Vibrational spectroscopy favors a unique QB binding site at the proximal position in wild-type reaction centers and in the Pro-L209 --> Tyr mutant from Rhodobacter sphaeroides.

In the various X-ray structures of native reaction centers (RCs) from the photosynthetic bacterium Rhodobacter sphaeroides, two distinct main binding sites (distal and proximal) for the secondary quinone Q(B) have been described in the literature. The movement of Q(B) from its distal to proximal position has been proposed to account for the conformational gate limiting the rate of the first electron transfer from the primary quinone Q(A-) to Q(B). Recently, Q(B) was found to bind in the proximal binding site in the dark-adapted crystals of a mutant RC where Pro-L209 was changed to Tyr [Kuglstatter, A., Ermler, U., Michel, H., Baciou, L., and Fritzsch, G. (2001) Biochemistry 40, 4253-4260]. To test the structural and functional implications of the distal and proximal sites, a comparison of the FTIR vibrational properties of Q(B) in native RCs and in the Pro-L209 --> Tyr mutant was performed.

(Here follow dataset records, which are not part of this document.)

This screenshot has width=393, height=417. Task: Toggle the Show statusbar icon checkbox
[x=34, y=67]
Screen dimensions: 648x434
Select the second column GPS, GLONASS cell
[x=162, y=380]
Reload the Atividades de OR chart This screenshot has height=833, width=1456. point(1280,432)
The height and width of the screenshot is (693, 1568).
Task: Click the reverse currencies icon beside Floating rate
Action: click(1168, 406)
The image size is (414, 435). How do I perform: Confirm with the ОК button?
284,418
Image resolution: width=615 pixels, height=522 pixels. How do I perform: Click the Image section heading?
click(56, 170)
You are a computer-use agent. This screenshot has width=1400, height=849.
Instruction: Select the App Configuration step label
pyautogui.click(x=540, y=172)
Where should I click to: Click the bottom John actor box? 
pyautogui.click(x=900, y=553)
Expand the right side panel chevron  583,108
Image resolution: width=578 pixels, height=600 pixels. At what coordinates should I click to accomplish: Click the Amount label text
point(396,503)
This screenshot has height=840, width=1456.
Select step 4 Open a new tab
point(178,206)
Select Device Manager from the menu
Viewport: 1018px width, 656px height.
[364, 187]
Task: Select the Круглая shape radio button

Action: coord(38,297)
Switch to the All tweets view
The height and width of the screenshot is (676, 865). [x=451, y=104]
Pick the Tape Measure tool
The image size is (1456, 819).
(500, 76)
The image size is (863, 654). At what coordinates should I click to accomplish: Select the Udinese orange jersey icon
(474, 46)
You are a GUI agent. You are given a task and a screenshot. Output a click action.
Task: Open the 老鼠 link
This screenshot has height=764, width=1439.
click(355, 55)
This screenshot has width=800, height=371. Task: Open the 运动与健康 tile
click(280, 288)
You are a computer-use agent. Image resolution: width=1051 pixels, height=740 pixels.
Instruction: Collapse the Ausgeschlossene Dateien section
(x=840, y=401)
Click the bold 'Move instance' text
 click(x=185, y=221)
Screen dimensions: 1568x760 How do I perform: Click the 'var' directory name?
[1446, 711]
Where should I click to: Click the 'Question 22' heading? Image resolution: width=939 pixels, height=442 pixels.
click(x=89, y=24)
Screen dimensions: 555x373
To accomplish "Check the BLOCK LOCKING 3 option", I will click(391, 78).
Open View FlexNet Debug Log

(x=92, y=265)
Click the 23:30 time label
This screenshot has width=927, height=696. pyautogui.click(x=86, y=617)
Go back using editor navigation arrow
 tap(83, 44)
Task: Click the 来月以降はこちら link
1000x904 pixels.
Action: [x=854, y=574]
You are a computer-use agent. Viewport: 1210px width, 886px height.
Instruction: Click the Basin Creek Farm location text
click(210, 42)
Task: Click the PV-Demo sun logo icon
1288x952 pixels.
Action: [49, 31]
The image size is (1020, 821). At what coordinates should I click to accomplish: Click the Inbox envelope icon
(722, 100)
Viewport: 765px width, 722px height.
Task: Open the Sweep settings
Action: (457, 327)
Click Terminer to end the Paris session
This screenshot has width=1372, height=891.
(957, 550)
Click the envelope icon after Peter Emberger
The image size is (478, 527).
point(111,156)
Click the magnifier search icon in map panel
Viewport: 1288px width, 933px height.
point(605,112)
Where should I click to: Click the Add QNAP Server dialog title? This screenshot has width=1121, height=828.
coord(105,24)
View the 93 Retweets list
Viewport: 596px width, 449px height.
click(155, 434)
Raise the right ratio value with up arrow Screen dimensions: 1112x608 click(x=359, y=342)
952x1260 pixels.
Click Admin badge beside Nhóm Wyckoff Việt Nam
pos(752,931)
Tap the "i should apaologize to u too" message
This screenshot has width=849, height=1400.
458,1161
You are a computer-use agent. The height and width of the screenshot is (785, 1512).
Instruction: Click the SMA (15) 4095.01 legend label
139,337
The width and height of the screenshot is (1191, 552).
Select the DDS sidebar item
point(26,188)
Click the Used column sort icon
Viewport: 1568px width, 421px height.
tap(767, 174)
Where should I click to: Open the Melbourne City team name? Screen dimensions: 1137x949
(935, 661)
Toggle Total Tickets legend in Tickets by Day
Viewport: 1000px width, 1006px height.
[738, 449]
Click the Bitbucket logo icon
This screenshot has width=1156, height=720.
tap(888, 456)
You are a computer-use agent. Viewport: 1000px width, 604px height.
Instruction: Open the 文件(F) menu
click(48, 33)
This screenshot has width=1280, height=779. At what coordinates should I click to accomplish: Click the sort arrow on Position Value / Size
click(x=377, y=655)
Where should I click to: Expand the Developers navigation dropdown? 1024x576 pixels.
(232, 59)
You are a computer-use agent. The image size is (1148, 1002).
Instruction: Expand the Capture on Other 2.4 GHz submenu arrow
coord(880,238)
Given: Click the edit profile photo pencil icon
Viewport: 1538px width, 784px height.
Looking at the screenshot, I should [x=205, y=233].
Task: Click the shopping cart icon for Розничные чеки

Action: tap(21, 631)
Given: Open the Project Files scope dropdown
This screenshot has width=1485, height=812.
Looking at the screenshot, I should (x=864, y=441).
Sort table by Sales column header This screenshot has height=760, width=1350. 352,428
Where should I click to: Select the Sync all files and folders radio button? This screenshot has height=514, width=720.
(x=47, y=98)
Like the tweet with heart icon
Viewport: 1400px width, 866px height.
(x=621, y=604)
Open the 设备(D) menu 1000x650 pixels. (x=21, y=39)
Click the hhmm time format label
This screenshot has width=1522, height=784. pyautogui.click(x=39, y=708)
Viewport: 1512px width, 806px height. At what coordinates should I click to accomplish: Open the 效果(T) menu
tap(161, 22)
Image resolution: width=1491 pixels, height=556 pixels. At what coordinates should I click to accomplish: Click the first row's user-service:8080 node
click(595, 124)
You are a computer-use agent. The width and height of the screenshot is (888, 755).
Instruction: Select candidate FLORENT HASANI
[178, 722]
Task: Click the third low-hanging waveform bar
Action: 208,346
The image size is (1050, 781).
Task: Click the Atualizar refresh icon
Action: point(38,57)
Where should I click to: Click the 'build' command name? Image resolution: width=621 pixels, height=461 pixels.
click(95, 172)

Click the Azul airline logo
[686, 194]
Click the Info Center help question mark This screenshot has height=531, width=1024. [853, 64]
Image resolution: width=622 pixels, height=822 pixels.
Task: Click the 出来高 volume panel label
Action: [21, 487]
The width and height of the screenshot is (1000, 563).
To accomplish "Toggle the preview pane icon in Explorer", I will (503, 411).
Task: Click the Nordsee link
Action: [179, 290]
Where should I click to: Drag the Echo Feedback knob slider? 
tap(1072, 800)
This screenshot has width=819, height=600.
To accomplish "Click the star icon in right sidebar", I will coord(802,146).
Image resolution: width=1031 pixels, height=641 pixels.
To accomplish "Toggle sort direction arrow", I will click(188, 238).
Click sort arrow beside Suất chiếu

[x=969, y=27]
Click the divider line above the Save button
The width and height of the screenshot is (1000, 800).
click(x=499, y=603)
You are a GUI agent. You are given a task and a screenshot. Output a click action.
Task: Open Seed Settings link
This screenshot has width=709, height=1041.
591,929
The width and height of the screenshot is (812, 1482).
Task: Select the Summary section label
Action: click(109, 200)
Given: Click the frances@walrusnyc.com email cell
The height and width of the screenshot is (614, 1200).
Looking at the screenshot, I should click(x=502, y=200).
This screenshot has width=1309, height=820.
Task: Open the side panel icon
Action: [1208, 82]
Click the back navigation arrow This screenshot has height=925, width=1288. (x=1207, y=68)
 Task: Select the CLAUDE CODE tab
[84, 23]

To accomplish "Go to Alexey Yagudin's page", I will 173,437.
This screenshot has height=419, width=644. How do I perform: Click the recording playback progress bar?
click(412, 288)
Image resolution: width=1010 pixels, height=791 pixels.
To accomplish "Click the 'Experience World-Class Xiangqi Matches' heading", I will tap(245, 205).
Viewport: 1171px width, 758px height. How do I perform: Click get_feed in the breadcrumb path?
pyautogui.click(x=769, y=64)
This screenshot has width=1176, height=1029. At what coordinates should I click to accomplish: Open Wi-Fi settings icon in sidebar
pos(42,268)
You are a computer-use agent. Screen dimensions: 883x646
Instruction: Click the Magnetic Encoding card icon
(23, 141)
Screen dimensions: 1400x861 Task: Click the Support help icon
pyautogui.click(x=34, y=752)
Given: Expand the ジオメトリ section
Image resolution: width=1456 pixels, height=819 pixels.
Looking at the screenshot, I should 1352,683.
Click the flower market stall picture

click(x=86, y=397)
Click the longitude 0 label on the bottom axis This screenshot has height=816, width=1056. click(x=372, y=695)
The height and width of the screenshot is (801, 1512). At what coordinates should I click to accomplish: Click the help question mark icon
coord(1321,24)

Light-induced FTIR absorption changes associated with the reduction of Q(B) in Pro-L209 --> Tyr RCs reconstituted with 13C-labeled ubiquinone (Q3) at the 1 or 4 position show a highly specific IR fingerprint for the C=O and C=C modes of Q(B) upon selective labeling at C1 or C4. This IR fingerprint is very similar to that of native RCs, demonstrating that equivalent interactions occur between neutral Q(B) and the protein in native and mutant RCs. Consequently, Q(B) occupies the same binding site in all RCs. Since the FTIR data fit the description of Q(B) bonding interactions in the proximal site, it is therefore concluded that neutral Q(B) also binds to the proximal site in native functional RCs. The implication of these new results for the conformational gate of the first electron transfer to Q(B) is outlined.